Dr. Gao: We are lucky to have great support from our institution. We have more than 600 terabytes of online storage and a tape-based data backup system in place. We also have a good bioinformatic core with several commercial and open-source software systems. But data analysis is still very challenging.
Our group works with the university’s bioinformatics core on data analysis, but the customer decides how the data will be analyzed. Software can do quite a bit, like aligning the data to references, mutation/SNP calling, deletions/insertions calling, gene expression, DNA binding site peak-finding, and others. We also rely on our own scripts for special applications. But no one software package is capable of doing everything for next-generation sequencing.
Dr. Green: This is a definitely a major concern for us. Although the Ion Torrent files are small relative to those generated by Illumina and Roche 454, the data output is still impressively large. We are currently seeking solutions with our developing bioinformatics department.
Dr. Jafari: In the beginning we had many issues with the amount of data we generated. Currently, we are not retaining a large amount of those data and images. At the same time, we now have access to the Northwestern computing and storage capabilities, which has made our data management much easier. Our new data-retention policy will further help our data-management and will prevent data overload.

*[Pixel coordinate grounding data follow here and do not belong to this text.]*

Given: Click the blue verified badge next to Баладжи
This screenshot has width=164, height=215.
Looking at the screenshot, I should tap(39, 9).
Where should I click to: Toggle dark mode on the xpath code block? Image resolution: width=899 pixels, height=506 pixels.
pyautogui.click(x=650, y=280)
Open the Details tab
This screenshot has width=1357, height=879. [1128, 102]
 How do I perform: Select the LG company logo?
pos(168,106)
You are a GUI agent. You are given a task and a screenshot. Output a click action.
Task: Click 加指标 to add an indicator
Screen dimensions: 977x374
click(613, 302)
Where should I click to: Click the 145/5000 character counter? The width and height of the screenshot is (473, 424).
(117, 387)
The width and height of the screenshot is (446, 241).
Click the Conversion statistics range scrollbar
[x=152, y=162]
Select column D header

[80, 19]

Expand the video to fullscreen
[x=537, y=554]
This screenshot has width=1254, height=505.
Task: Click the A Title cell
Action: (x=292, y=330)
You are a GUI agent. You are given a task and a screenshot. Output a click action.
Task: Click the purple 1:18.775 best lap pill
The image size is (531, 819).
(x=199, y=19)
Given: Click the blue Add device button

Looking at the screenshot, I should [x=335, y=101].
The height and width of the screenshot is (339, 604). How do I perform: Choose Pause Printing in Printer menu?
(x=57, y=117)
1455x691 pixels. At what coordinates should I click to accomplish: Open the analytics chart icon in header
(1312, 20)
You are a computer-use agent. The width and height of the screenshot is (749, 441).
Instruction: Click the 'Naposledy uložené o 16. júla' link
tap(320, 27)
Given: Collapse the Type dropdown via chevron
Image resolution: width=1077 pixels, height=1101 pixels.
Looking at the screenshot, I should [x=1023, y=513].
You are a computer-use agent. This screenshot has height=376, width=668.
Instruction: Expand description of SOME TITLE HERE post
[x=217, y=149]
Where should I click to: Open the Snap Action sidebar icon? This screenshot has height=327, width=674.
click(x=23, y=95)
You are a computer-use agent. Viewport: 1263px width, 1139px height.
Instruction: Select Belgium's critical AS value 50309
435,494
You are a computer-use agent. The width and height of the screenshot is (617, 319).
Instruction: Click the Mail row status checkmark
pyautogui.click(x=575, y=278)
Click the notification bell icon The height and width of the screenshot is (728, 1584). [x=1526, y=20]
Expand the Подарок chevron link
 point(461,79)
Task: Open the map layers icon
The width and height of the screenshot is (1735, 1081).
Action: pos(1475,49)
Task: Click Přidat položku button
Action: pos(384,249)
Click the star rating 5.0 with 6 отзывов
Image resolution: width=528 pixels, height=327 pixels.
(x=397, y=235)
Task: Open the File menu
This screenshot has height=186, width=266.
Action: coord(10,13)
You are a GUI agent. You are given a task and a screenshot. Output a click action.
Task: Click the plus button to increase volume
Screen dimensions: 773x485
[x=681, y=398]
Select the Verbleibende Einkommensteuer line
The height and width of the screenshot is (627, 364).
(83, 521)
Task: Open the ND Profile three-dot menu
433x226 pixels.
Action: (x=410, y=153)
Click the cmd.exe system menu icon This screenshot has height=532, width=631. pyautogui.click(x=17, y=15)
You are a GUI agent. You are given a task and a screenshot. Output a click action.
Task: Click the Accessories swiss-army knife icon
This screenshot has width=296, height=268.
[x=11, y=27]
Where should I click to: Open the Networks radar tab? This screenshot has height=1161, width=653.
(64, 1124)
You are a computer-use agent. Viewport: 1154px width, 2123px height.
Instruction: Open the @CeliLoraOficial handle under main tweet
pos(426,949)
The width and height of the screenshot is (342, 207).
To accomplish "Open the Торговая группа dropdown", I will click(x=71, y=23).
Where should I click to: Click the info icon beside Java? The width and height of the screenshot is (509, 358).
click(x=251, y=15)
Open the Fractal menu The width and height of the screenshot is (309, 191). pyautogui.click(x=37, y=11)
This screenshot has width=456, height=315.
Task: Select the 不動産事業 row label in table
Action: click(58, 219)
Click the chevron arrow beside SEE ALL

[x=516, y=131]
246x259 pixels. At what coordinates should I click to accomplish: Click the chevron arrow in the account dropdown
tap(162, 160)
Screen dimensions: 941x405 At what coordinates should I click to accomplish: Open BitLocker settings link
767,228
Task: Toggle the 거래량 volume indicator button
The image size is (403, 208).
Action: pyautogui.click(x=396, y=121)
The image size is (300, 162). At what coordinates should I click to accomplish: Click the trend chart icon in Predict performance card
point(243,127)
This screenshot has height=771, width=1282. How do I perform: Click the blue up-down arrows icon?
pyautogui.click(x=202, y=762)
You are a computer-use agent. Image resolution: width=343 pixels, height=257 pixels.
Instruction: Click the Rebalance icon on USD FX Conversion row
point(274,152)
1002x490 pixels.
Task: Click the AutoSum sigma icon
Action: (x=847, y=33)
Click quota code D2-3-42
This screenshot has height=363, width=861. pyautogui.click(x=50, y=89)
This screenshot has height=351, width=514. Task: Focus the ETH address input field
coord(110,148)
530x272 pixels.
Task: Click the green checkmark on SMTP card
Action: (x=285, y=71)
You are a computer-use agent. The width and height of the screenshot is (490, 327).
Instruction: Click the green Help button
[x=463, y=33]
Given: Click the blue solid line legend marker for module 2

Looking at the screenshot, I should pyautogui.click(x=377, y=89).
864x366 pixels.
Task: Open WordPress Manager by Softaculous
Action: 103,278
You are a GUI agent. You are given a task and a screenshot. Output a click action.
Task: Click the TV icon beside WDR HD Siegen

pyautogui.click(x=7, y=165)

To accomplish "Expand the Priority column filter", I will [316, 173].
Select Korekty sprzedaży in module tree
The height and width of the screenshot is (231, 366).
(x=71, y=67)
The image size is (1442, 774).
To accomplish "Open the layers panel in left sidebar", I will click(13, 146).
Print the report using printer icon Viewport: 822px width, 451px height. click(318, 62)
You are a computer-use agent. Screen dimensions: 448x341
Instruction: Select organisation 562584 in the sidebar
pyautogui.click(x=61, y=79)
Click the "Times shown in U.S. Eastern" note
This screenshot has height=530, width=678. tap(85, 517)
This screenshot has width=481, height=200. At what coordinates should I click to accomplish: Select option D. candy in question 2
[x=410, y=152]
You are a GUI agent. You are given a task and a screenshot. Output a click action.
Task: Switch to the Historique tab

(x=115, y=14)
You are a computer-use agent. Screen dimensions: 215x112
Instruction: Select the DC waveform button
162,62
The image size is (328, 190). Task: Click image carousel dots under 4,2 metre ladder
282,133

Kingham: Data overload need not necessarily be a problem, but it must be handled properly or bad things will happen. As a shared resource facility we deal with this by implementing a data retention policy and seeing that investigators understand what this means for their data. Informatics technology has never been more important. Even with data overload, it is our responsibility to see that all the data has integrity, and is properly backed up.
Dr. Kiss: Illumina’s BaseSpace solution is very attractive to us and may be the tipping point in helping us decide whether to purchase an Ion Torrent or a MiSeq instrument. We are required by NIH and NSF to store all data for five years after the project is completed. We currently use CD backup, server backup, and external HDD backup.
Dr. Lyons: Information overload is indeed a huge, huge problem. We are constantly struggling to manage, store, and deliver the data. We dedicate a significant amount of effort toward developing sample-tracking and project-tracking software specific to our unique needs. We dedicate a significant amount of effort toward increasing our basic storage infrastructure. We don’t even try to do the bioinformatics; that is the province of a separate core, but they are badly overloaded and it’s going to get worse!
Dr. Thomas: We deal with data poorly and ad hoc, but we’re working to provide centralized servers and storage. Informatics technology—both storage and software—are critical for our users who are not computer scientists, and who may be conducting their first-ever DNA sequencing experiment.